■ **Consigne A**
Recopiez le passage du texte sur la villa romaine de Mageroy compris entre "Contrairement" et "à deux niveaux.", bornes incluses.

■ **Texte fourni**
Contexte
La
villa romaine de Mageroy, située dans la frange ouest de la cité
des Trévires à l'époque romaine, se trouve aujourd'hui à
proximité du village d'Habay-la-Vieille, dans le sud de la Belgique.
La
partie résidentielle s'élevait au sud de la rivière Rulles, sur le
flanc nord de la première cuesta gaumaise culminant à 385 m
d'altitude. Son implantation à la limite de l'Ardenne au nord et de
la Lorraine au sud lui a permis un approvisionnement en matériaux de
construction variés (schiste ardennais et grès lorrain).
Contrairement
aux règles urbanistiques romaines, la villa fut bâtie dans le creux
humide d'un petit vallon, lui offrant, certes, les avantages d'un
ruisseau alimenté par plusieurs sources, mais obligeant aussi ses
bâtisseurs à construire des fondations de près de 3,80 m par
endroits, et l'édification d'une terrasse de sable artificielle sur
le flanc Est du vallon, créant ainsi un sol nivelé à deux niveaux.

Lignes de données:
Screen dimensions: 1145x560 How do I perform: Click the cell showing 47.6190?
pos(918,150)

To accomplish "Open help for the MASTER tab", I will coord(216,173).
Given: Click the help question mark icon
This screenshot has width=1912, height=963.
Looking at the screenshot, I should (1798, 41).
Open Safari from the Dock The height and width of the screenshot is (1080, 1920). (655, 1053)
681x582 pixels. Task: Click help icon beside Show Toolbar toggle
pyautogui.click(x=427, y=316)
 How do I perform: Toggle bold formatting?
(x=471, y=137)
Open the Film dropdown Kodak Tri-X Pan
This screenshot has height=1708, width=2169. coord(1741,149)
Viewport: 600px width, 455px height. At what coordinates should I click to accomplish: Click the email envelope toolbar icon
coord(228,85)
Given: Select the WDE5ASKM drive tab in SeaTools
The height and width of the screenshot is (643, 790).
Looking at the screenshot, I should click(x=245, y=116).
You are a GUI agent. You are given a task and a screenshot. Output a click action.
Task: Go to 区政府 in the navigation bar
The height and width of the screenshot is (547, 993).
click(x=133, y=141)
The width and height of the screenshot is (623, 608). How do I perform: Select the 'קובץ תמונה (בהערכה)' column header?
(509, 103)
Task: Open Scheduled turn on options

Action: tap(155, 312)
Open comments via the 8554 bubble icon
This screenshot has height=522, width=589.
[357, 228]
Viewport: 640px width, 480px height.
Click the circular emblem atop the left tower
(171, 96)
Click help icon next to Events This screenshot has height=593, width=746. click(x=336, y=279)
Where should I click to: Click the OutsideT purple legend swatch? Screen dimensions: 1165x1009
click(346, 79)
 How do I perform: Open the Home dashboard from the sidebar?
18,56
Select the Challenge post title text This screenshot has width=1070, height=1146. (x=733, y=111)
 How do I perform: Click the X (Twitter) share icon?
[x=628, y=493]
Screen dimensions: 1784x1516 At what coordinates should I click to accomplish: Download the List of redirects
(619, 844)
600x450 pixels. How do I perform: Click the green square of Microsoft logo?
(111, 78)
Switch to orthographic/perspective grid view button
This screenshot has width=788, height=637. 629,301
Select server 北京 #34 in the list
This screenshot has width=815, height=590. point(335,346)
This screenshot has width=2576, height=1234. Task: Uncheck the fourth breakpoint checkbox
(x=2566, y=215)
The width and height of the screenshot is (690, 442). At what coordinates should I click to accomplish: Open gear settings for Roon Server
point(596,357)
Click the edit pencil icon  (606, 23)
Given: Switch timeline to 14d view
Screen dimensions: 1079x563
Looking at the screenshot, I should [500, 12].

■ **Consigne B**
Mettez sous forme de CSV à deux colonnes, nommées demande et réponse, les seuls enregistrements situés entre le début des enregistrements et la ligne contenant "I will coord(216,173).", celle-ci incluse. Prévoyez une rangée par enregistrement, chaque champ entre guillemets et les sauts de ligne remplacés par des espaces.

■ **Réponse complète A**
Contrairement
aux règles urbanistiques romaines, la villa fut bâtie dans le creux
humide d'un petit vallon, lui offrant, certes, les avantages d'un
ruisseau alimenté par plusieurs sources, mais obligeant aussi ses
bâtisseurs à construire des fondations de près de 3,80 m par
endroits, et l'édification d'une terrasse de sable artificielle sur
le flanc Est du vallon, créant ainsi un sol nivelé à deux niveaux.

■ **Réponse complète B**
demande,réponse
"Screen dimensions: 1145x560 How do I perform: Click the cell showing 47.6190?","pos(918,150)"
"To accomplish ""Open help for the MASTER tab"",","I will coord(216,173)."